I believe the 9.5e-15 number is much, much more accurate. It only discounts the possibility of there being fewer than 1.1e5 bits set. I suspect the ratio of "expected bits set"/1.1e5 to be very close to 1.

While the 2e-16 number is based on there being a 75% chance of exactly one collision. But there is a 25% chance of 0 collisions and a 75% chance of 1 or more collisions. And the possibility of 2 collisions approximately doubles the odds for some subset of the possible outcomes and so has a much bigger impact on the final total than does the possibility of there being 1.1e5-1 bits set instead of 1.1e5.

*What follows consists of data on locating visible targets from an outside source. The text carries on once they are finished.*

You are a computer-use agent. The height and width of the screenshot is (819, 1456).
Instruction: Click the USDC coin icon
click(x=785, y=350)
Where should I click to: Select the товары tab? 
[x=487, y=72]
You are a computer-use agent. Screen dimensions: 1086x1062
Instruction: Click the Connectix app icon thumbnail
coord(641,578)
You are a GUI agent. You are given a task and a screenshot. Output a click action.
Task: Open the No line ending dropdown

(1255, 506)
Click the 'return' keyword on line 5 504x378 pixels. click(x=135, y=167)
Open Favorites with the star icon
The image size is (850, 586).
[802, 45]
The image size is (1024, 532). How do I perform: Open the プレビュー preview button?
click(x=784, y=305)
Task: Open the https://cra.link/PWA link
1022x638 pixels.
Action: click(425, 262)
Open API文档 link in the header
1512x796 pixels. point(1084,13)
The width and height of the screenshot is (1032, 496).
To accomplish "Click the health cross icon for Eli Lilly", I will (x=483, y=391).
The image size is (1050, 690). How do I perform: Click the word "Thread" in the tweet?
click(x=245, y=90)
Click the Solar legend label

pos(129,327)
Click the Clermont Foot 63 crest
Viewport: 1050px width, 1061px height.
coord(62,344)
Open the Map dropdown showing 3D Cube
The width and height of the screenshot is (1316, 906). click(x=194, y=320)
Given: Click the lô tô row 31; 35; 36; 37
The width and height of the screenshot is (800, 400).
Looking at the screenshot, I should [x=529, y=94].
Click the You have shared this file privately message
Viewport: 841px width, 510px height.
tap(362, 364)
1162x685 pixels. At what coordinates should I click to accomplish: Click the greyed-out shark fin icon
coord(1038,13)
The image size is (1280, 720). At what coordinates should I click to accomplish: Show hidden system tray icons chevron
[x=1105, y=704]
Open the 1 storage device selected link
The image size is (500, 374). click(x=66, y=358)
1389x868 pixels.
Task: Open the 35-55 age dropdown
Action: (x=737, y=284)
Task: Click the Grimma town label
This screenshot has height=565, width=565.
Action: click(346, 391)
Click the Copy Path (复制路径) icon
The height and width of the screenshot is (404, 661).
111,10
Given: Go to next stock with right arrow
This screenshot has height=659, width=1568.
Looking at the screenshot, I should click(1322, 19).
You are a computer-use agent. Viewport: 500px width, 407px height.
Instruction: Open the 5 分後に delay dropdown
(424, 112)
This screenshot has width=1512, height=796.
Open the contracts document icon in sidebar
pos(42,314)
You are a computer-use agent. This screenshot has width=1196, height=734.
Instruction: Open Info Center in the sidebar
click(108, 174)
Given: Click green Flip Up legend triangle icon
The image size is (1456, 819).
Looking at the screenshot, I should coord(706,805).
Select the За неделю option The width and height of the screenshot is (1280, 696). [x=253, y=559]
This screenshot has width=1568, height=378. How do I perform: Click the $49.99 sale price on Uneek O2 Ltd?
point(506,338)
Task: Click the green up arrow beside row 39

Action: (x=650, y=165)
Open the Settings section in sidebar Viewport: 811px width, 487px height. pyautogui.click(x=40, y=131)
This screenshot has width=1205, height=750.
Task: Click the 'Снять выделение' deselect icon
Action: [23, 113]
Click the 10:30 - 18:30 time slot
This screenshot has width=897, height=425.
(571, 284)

For example, consider tossing a coin twice. There is a 75% chance of getting at least one "head". Do 4 such trials. For each head, assign it a random position in 1.1e5 slots (but only one head per slot per trial). The odds of the 4 trials producing 4 heads in one of those slots (one from each trial) one might estimate as:

   .75* (.75/x)   * (.75/x)   * (.75/x)
[download]

Where x==1.1e5. Or, 2.3e-16. But to find the accurate odds you have to realize that there is a 50% chance of one "head" (per trial) and a 25% change two "heads" (per trial). So the actual odds are found via:

   .5 * (.5/x)    * (.5/x)    * (.5/x)
 + .5 * (.25*2/x) * (.5/x)    * (.5/x)
 + .5 * (.5/x)    * (.25*2/x) * (.5/x)
 + .5 * (.25*2/x) * (.25*2/x) * (.5/x)
 + .5 * (.5/x)    * (.5/x)    * (.25*2/x)
 + .5 * (.25*2/x) * (.5/x)    * (.25*2/x)
 + .5 * (.5/x)    * (.25*2/x) * (.25*2/x)
 + .5 * (.25*2/x) * (.25*2/x) * (.25*2/x)
 + .25* (.5/x1)   * (.5/x1)   * (.5/x1)
 + .25* (.25*x12) * (.5/x1)   * (.5/x1)
 + .25* (.5/x1)   * (.25*x12) * (.5/x1)
 + .25* (.25*x12) * (.25*x12) * (.5/x1)
 + .25* (.5/x1)   * (.5/x1)   * (.25*x12)
 + .25* (.25*x12) * (.5/x1)   * (.25*x12)
 + .25* (.5/x1)   * (.25*x12) * (.25*x12)
 + .25* (.25*x12) * (.25*x12) * (.25*x12)
[download]

Where x1==1.1e5-1 and x12==1/(1.1e5-1)+1/(1.1e5-2). That raises the odds by a factor of 2.37 to 5.6e-16.

That type of magnification of the odds will be much more pronounced in the case originally discussed and I bet would result in nearly the 48-fold increase required to get to the odds of my upper bound calculation.

Thus with 110,000 strings, getting a collision in all four stands at 75%**4, about 30% chance. That's with 110,000 strings. You have "several billion".

It would take me too much time to dig up the math required to do the calculation. But what BrowserUK may try to do: generate a billion strings that are all unique. Run the proposed algorithm. See how many collisions are reported: they're all false positives. Repeat several times (with different strings). You may even want to calculate a confidence interval. Of course, I've no idea how feasible this is. If it takes a week to process a data set this size, you may not want to do so.